Anyway, the point is that the canon of a trained autoencoder has its own notion of distance, which we interpret as its own notion of similarity and difference. Who cares? Remember that points were close in input-space if they represented objects which were naively similar (for instance, two images which are close on a pixel-by-pixel basis), whereas being close in feature space meant being similar in more meaningful ways (for example, close in redness, brightness, and gothness). The manifold perspective allows us to see both types of similarity/difference inside of input-space. We also get that the projection function keeps track of the least input-space distance between an object not in the canon (but sufficiently close) and the canon itself. Being able to see all this just from the canon alone will become particularly important when dealing with art, since all we have access to in terms of an artist’s worldview, is their renderings or interpretations of the world.

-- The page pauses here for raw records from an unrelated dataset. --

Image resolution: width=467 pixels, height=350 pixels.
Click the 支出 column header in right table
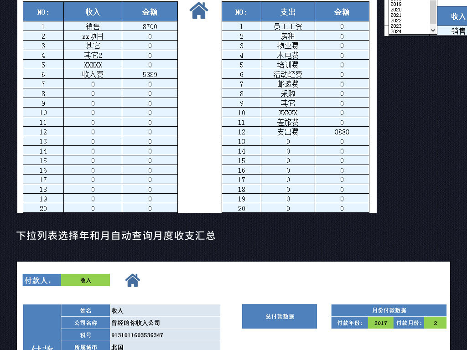click(x=288, y=12)
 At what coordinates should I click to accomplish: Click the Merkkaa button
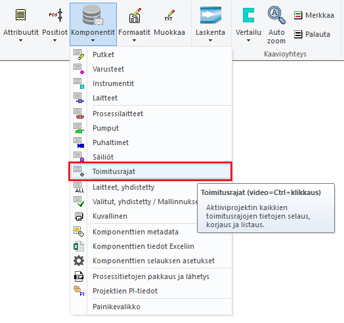pyautogui.click(x=314, y=15)
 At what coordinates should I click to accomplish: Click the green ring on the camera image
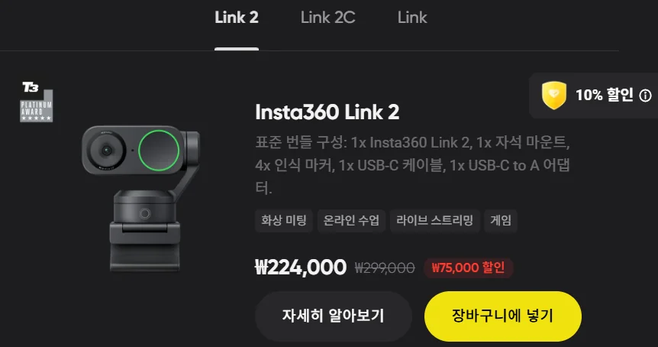click(x=159, y=151)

What You’re Gonna Wanna Know
Suppose you start with a large set of worldly objects and you want an algorithm to learn the essence of what these objects are about. Well, I don’t know how you’d do this or what it would mean, but whatever it means, I would agree you had succeeded if the algorithm was able to approximately replicate these objects by decoding its own interpretations. If you give these objects to an untrained autoencoder, how it learns to approximate/replicate this world forces it to create a worldview (assessments of how similar or dissimilar the objects of that world are to each other with respect to aspects that are meaningful to them) and a canon (the privileged objects its worldview sees most accurately). Now, a trained autoencoder has already internalized a worldview and can be considered logically and functionally equivalent to its canon. Importantly, this is a consequence of the nature of replication and doesn’t rely on the training process, and furthermore we will see that training an untrained autoencoder on a sample of the canon (the sample being considerably smaller than the original training set) is the most efficient way to pass on a worldview.
A work of art (the objects/phenomena it recreates), Peli argues, can be considered to be a sample from the canon of a trained autoencoder. If the meaning of a work of art is to be found in an artist’s worldview, then it turns out that this meaning is logically equivalent to the objects the artist chose to present. Reading a work of literature, then, is equivalent to an untrained autoencoder training on samples of a trained autoencoder’s canon. And in fact this is the most efficient way to learn an artist’s worldview.
Next installation shall be more about the things!
Relevant writings of Peli Grietzer
Theory of Vibe: a recent article in Glass Bead (a good summary of everything)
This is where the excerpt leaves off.